Some updates, might help others in the future.
There indeed is an issue with HTTP 502 errors in some versions of node.js (our web server) that started about a year ago. Details here. However, our version of node.js was patched and did not have this problem.
Anyways, we had another 502 a few hours ago.
- I discovered that Convox (or was it me?) created the main ALB with access logging. I found the logs in the S3 bucket (by the way - location seems wrong/buggy as I have both the rack and app access logs in the same folder…) and got to investigating. Downloaded the logs with aws CLI tool, gunzipped and put it all into a nice CSV, where I could see some lines like:
2019-11-21T06:18:15.993187Z app/porky-Route-8A77P039SDT4/1ef08b5c0115f899 184.108.40.206:58111 10.0.3.111:33111 0.001 0.001 -1 502 - 5671 764 "GET https://node.internet.com:443/home HTTP/2.0" "Mozilla/5.0 (Windows NT 10.0; Win64; x64) AppleWebKit/537.36 (KHTML, like Gecko) Chrome/78.0.3904.108 Safari/537.36" ECDHE-RSA-AES128-GCM-SHA256 TLSv1.2 arn:aws:elasticloadbalancing:us-east-1:222006111111:targetgroup/porky-Balan-17Y0W7ML03NUR/9e0873f5a983eb5f "Root=1-5dd62c27-deaa40cc6413111111111111" "node.internet.com" "arn:aws:acm:us-east-1:222006111111:certificate/11111111-1111-1111-1111-65d96b80fa84" 20180 2019-11-21T06:18:15.990000Z "forward" "-" "-" "10.0.3.111:33111" "-"
But, that come from many different requests to different hosts, both node web servers. Interesting parts are:
Now, based on this, it seems that the response_processing_time is -1 if the load balancer can’t send the request to the target. This can happen if the target closes the connection before the idle timeout or if the client sends a malformed request.
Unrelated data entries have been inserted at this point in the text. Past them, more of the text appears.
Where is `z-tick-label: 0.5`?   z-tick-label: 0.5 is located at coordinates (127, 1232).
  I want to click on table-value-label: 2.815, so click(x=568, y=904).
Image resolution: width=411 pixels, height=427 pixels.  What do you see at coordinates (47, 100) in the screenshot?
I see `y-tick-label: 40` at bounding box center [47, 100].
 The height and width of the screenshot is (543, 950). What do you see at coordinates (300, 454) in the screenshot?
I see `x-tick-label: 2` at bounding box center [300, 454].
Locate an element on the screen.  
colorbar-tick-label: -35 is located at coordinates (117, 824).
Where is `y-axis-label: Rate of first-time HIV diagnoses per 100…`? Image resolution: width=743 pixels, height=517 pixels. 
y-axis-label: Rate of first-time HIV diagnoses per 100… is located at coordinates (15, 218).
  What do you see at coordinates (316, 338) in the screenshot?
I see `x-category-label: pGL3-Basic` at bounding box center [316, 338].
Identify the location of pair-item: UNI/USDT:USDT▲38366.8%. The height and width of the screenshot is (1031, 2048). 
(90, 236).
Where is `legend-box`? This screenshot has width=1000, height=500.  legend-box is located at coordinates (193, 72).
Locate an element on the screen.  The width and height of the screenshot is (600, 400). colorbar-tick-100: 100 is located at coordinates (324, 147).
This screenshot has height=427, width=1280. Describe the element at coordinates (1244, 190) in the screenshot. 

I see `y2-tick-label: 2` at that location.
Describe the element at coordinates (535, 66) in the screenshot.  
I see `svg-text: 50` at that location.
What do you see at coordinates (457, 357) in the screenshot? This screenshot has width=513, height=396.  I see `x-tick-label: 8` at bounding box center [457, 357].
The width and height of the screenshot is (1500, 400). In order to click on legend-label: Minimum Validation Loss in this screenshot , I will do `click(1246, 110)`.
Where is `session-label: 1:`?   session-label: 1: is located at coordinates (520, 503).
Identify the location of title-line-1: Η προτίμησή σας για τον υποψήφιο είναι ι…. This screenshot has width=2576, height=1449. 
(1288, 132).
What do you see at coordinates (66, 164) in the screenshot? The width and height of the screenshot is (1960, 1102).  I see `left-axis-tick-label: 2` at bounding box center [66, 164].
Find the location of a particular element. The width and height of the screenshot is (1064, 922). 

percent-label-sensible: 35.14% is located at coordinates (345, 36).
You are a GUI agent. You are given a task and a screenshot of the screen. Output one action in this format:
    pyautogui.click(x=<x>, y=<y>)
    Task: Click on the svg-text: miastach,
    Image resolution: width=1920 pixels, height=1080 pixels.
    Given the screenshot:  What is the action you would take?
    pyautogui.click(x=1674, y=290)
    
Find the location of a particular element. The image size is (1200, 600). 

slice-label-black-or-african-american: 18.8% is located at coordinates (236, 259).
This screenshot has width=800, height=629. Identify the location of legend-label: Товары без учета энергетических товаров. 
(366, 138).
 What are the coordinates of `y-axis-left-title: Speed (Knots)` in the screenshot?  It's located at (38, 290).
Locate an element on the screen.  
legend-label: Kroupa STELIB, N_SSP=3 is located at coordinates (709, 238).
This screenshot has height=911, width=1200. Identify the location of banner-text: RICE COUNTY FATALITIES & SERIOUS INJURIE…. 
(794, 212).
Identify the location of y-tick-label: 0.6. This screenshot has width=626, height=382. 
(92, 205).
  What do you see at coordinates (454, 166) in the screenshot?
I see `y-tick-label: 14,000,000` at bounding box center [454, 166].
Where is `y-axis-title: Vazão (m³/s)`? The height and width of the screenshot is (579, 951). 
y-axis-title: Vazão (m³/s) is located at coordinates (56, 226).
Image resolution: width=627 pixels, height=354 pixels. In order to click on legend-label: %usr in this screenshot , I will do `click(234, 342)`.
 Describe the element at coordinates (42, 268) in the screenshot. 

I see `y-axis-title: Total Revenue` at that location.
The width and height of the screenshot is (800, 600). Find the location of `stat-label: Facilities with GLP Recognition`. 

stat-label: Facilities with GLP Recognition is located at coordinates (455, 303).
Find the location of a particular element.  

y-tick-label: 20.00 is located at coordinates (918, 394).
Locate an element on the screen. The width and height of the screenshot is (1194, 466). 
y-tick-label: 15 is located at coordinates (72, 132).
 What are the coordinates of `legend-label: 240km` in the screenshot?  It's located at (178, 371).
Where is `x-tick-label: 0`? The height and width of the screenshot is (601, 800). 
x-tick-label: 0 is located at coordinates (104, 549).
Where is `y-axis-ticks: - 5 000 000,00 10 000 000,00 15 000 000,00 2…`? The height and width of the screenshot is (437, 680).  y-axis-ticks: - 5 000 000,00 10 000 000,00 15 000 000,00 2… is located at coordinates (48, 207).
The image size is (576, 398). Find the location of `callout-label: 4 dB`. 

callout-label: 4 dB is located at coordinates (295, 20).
- I looked at the Target Group metrics in AWS and could not see any 502s, 500s or any error at all, during the time we last saw the 502. Not even Backend Connection Errors:
I don’t think the issue is with the target microservice, as it is working persistently for almost everyone, and the 502 happens persistently to some users - unless they clear their cookies/app storage.
So the issue is either a malformed client request (doesn’t make too much sense - some of the requests that receive 502 are for getting an icon file… but well, it’s possible) or a connection idle timeout.
Connection idle timeout - as they recommend, I will try to increase the idle timeout and also verify that HTTP Keep-Alive is on for our web servers. That being said, this doesn’t make too much sense to me… as the HTTP 502 are persistent and immediate for clients, and are solved with cookie deletion.
Found this post from 6 months ago talking about such issues.
Hence, it makes more sense that the client request is somehow malformed. I am guessing - potentially too large a cookie? too many values in the cookie headers? something of that sort. I think the ALB rejects the request, not sure why 502 is the error it chooses.
We will keep researching and I’ll update here, but it seems the issue is indeed probably related to our client-side behavior and not to the backend or ALB itself.